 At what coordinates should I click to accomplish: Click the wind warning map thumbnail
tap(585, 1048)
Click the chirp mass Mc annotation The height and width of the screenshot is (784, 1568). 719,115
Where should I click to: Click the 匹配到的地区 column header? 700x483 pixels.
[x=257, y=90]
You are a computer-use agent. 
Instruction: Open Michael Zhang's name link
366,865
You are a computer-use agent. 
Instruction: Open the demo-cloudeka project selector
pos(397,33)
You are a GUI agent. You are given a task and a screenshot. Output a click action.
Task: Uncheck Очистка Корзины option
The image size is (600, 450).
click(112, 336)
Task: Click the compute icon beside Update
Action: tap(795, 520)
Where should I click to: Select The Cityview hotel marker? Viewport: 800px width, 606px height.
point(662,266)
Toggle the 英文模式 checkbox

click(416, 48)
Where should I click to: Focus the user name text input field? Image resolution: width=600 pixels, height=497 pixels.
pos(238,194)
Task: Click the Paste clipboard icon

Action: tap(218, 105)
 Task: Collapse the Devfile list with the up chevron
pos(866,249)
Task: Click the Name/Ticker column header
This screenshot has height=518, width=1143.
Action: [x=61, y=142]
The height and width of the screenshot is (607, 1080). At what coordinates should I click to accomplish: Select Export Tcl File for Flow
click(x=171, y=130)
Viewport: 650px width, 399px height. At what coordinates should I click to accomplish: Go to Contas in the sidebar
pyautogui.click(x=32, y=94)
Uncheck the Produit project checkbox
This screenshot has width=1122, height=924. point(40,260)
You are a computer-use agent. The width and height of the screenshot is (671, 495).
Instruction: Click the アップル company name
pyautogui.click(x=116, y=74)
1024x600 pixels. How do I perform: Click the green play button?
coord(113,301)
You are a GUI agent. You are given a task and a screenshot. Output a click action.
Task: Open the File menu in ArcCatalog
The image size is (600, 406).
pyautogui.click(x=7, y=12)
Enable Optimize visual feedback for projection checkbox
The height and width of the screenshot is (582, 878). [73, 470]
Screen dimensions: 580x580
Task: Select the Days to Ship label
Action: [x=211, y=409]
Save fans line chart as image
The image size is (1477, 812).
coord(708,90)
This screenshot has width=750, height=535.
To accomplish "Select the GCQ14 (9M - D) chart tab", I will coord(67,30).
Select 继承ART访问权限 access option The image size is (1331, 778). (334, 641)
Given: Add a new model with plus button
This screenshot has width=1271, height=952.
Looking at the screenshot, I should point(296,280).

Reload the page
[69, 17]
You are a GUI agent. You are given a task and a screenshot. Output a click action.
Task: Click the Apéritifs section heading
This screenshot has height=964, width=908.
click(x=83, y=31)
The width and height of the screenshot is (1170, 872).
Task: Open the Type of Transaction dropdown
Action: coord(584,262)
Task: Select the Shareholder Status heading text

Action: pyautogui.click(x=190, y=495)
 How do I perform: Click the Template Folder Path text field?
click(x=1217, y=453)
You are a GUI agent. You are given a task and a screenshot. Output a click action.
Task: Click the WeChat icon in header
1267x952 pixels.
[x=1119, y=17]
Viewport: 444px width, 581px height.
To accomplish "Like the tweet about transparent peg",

• [Exercise directions]: Set down precisely the lines above between the line holding "Instruction: Open the" and the line holding "Task: Click the Name/Ticker column header", inclusive, and nothing beyond them.

• [Answer to the exercise]:
Instruction: Open the demo-cloudeka project selector
pos(397,33)
You are a GUI agent. You are given a task and a screenshot. Output a click action.
Task: Uncheck Очистка Корзины option
The image size is (600, 450).
click(112, 336)
Task: Click the compute icon beside Update
Action: tap(795, 520)
Where should I click to: Select The Cityview hotel marker? Viewport: 800px width, 606px height.
point(662,266)
Toggle the 英文模式 checkbox

click(416, 48)
Where should I click to: Focus the user name text input field? Image resolution: width=600 pixels, height=497 pixels.
pos(238,194)
Task: Click the Paste clipboard icon

Action: tap(218, 105)
 Task: Collapse the Devfile list with the up chevron
pos(866,249)
Task: Click the Name/Ticker column header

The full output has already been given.